§ **WHAT IS BEING ASKED**
Please give the part of the material that opens with the line containing "You are a computer-use" and runs through the end of the material as a JSON list of strings, one string per line, with blank lines left out. Leave the pictures out of the answer.

§ **PROVIDED INFORMATION**
※ ※ ※

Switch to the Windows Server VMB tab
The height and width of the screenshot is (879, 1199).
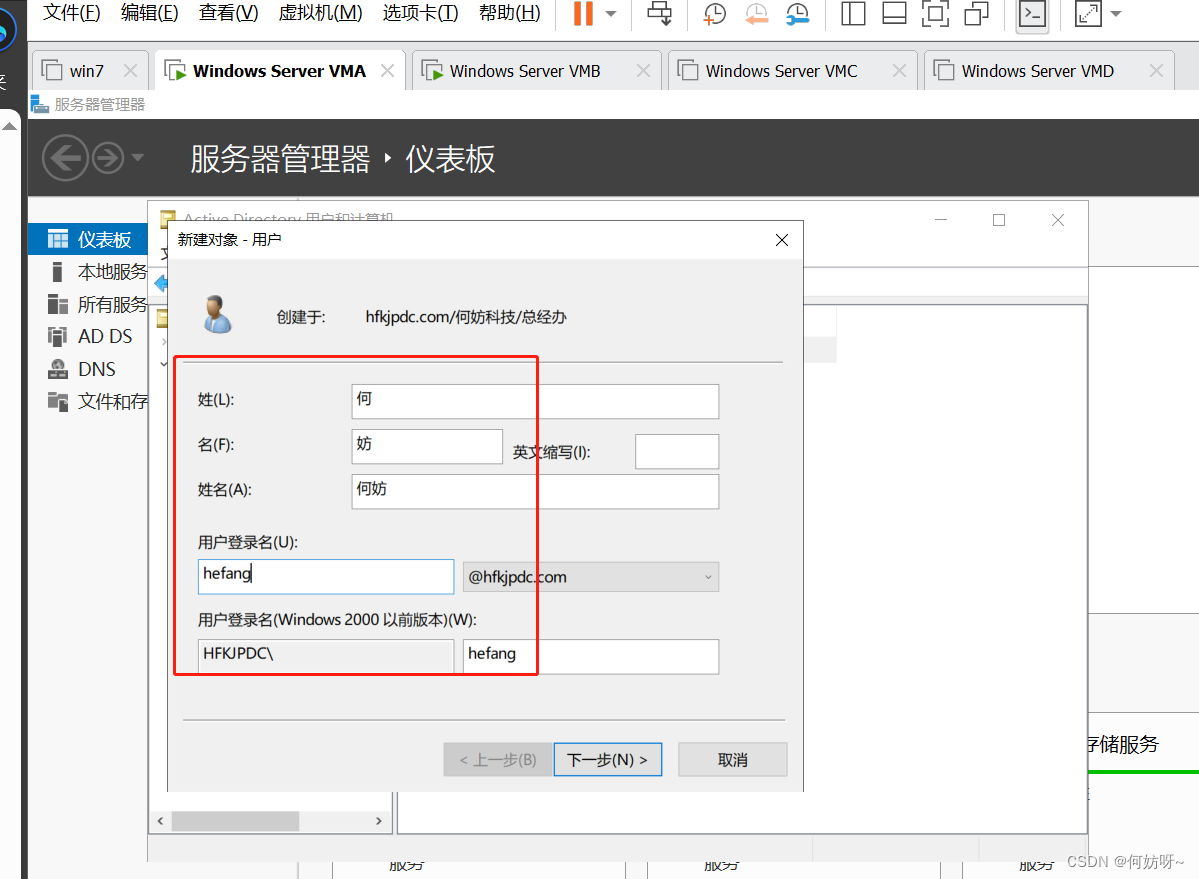coord(524,71)
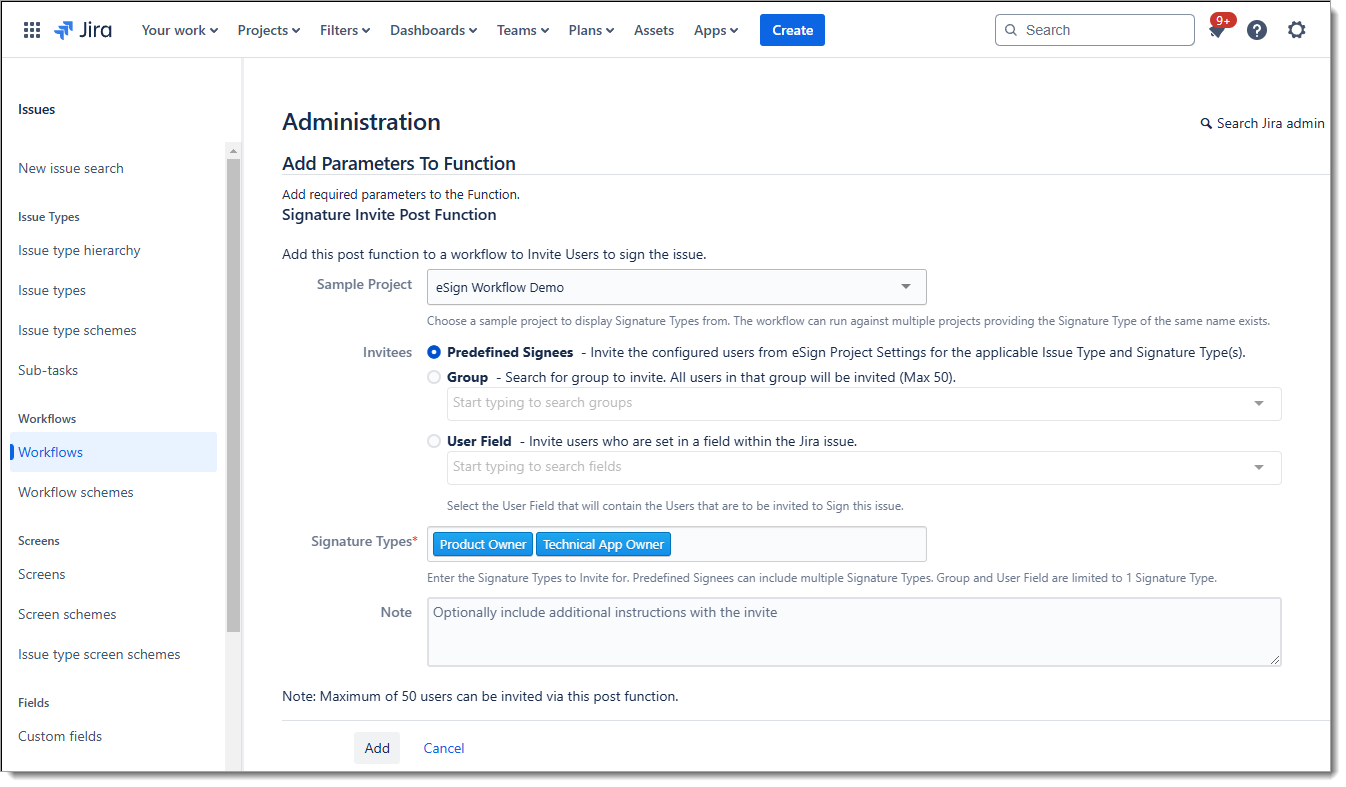This screenshot has width=1346, height=787.
Task: Click the Add button
Action: click(x=377, y=748)
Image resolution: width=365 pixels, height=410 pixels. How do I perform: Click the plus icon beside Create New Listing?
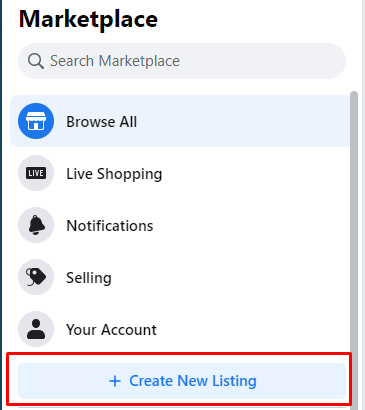tap(115, 381)
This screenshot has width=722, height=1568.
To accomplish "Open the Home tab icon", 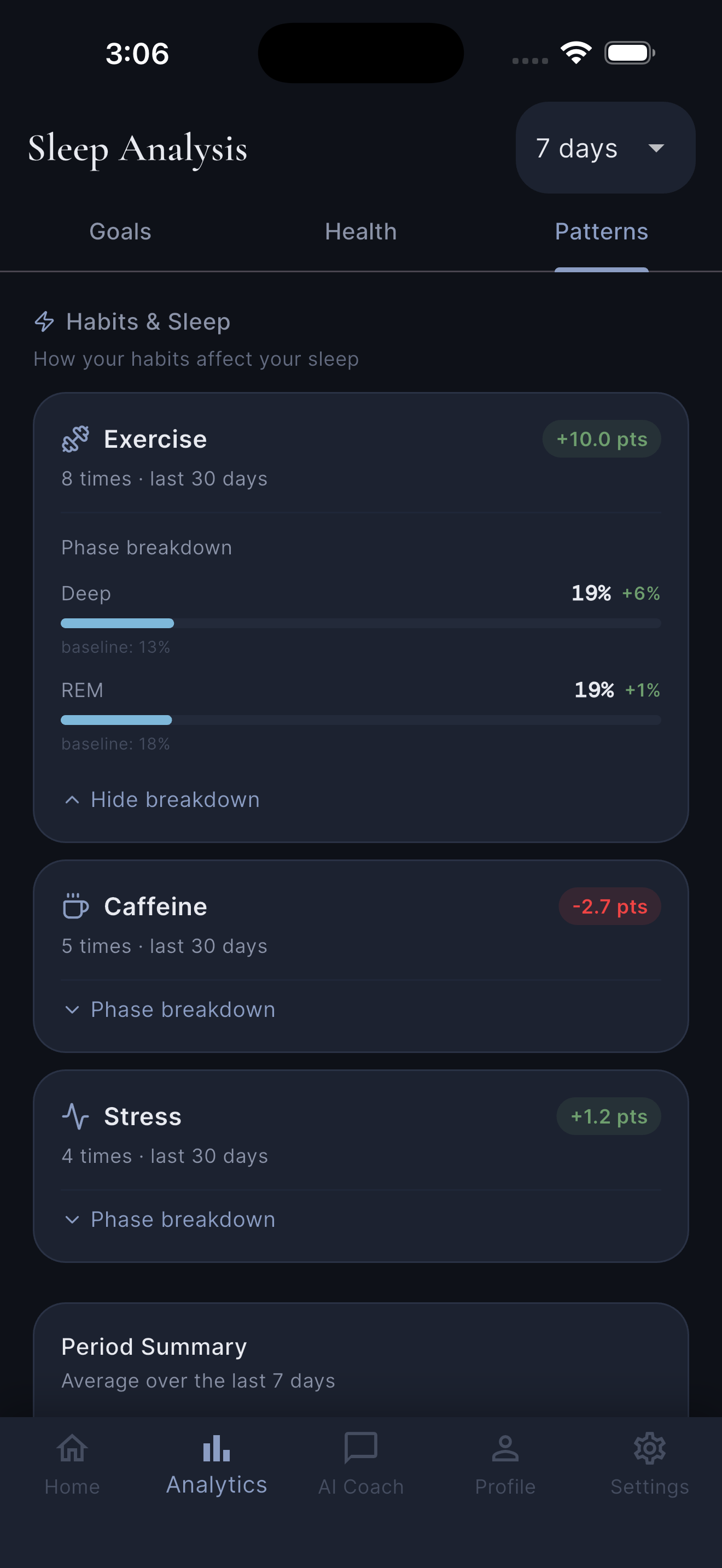I will (x=72, y=1448).
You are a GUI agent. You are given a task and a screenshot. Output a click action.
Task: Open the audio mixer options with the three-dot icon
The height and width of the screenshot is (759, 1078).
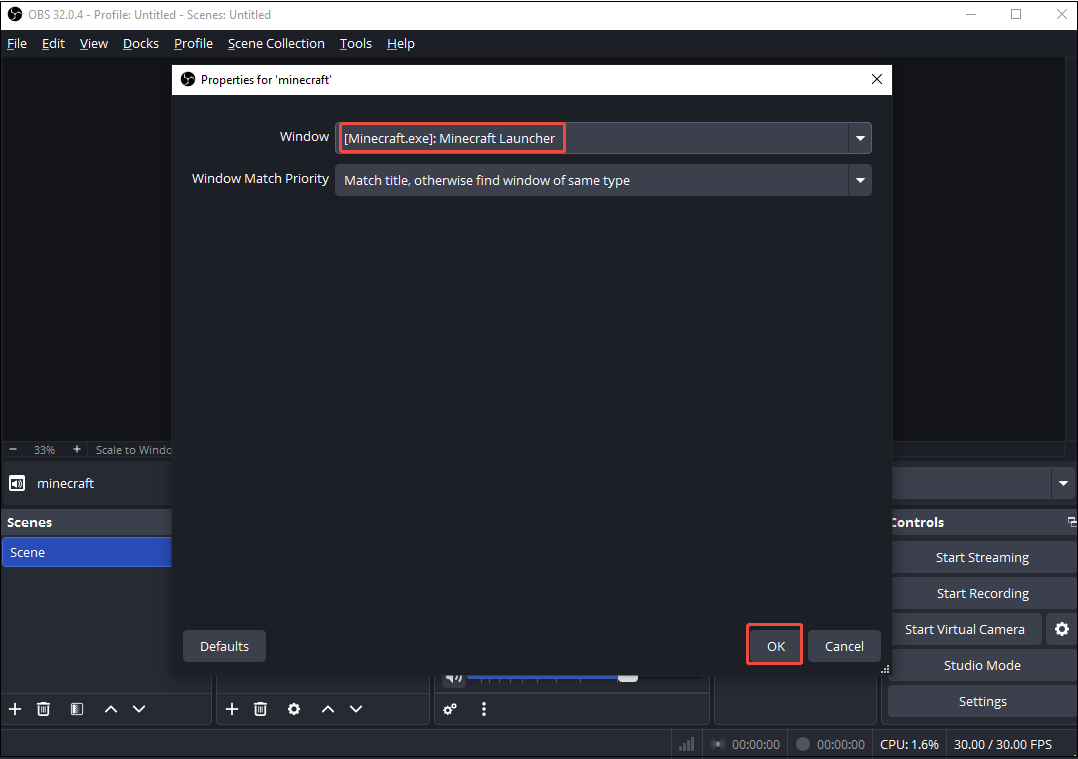click(x=484, y=709)
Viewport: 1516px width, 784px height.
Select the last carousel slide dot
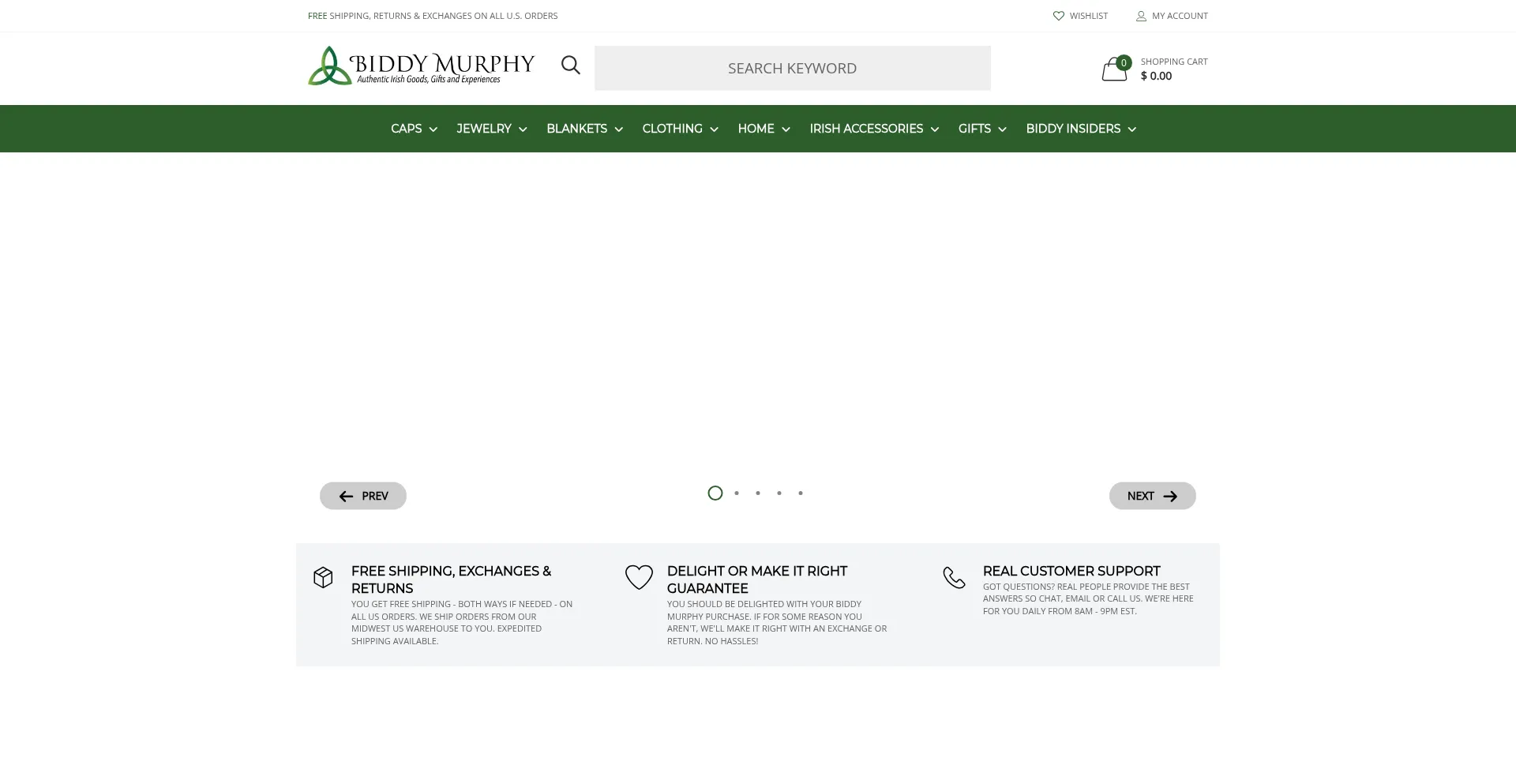[801, 493]
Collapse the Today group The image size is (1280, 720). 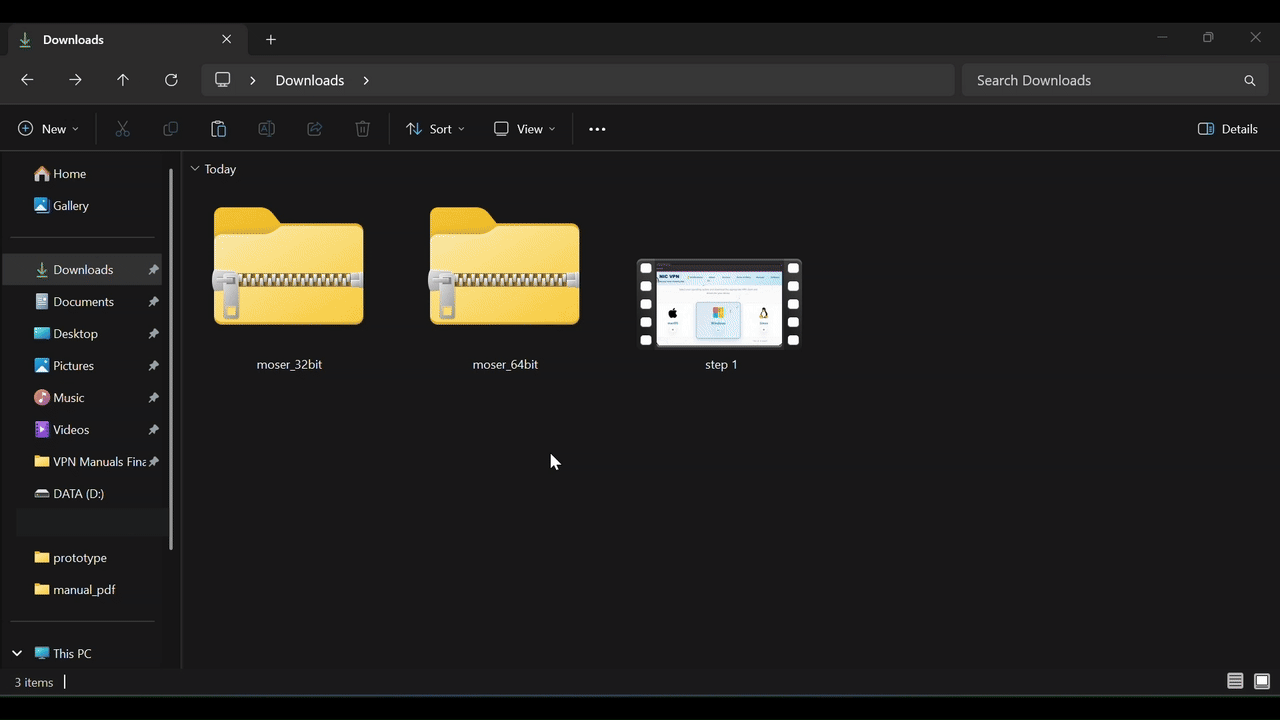click(x=195, y=168)
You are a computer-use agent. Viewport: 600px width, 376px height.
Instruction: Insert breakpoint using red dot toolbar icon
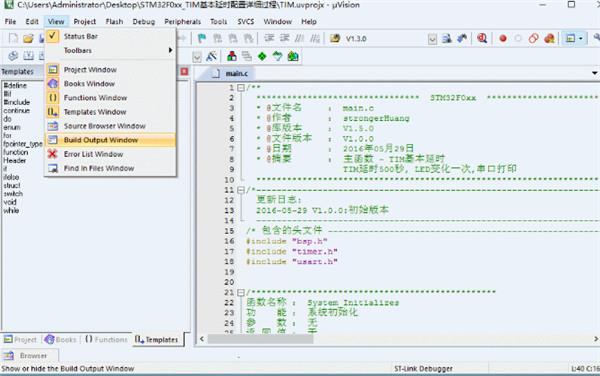(503, 38)
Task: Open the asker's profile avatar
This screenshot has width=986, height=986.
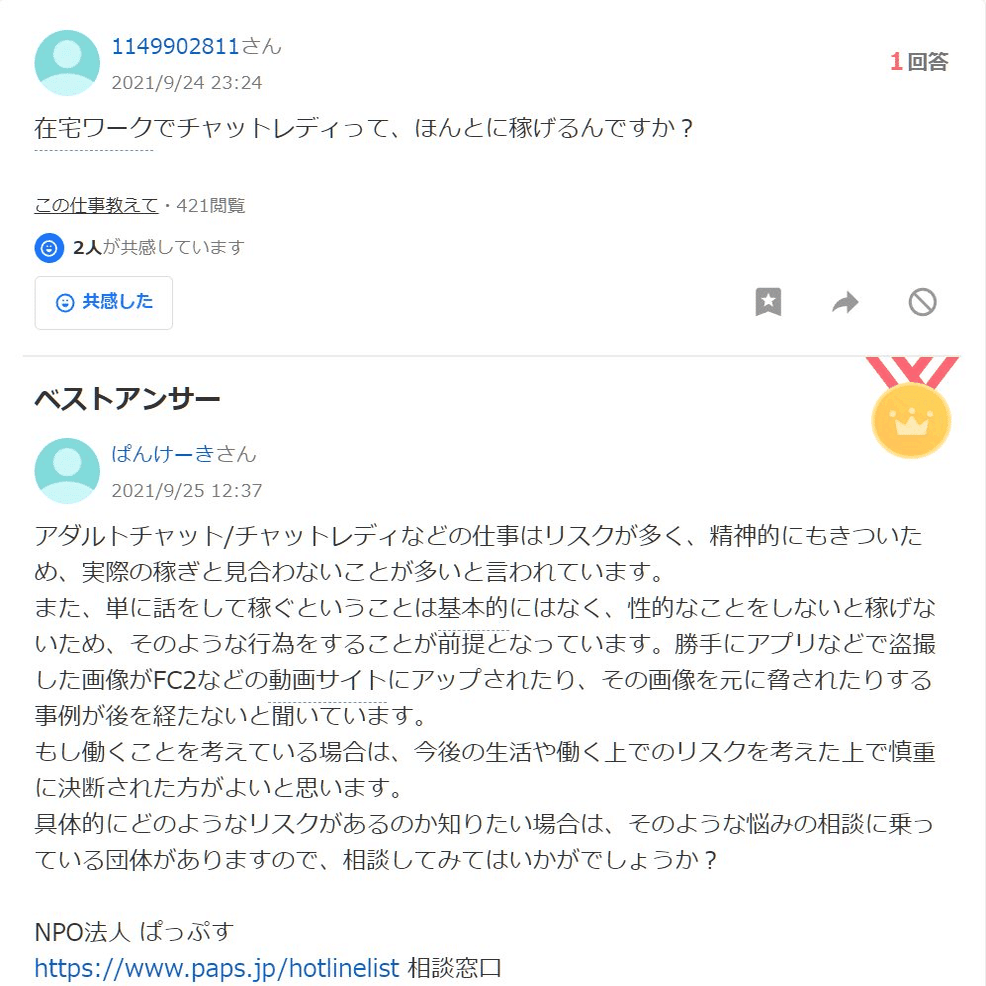Action: pos(67,63)
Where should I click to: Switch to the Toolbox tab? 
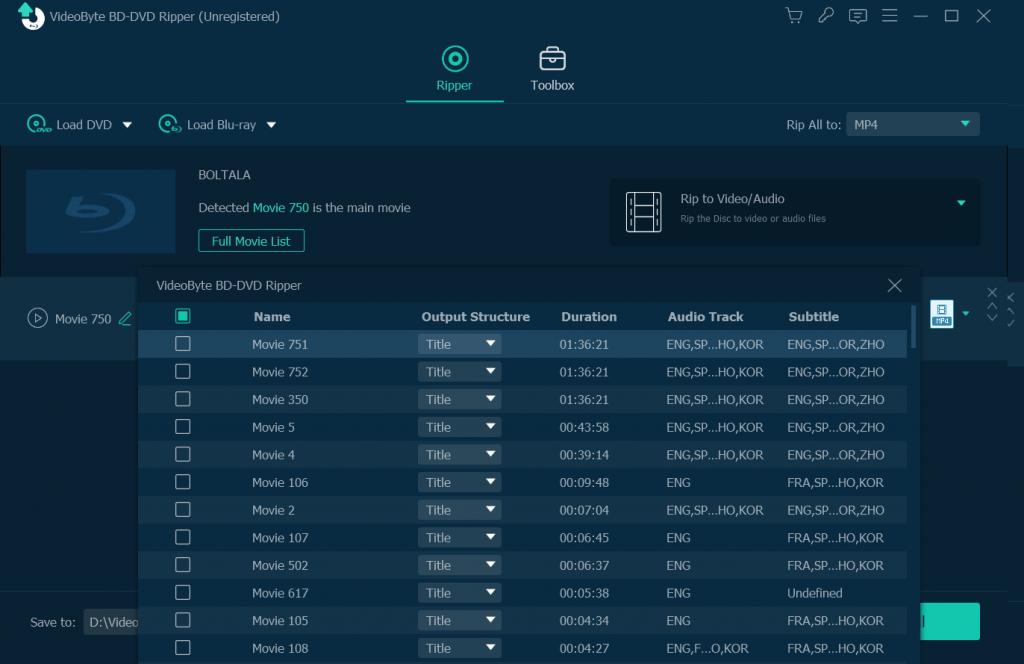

※ ※ ※

§ **EXPECTED ANSWER**
[
  "You are a computer-use agent. Viewport: 600px width, 376px height.",
  "Instruction: Insert breakpoint using red dot toolbar icon",
  "(503, 38)",
  "Task: Open the asker's profile avatar",
  "This screenshot has width=986, height=986.",
  "Action: pos(67,63)",
  "Where should I click to: Switch to the Toolbox tab? "
]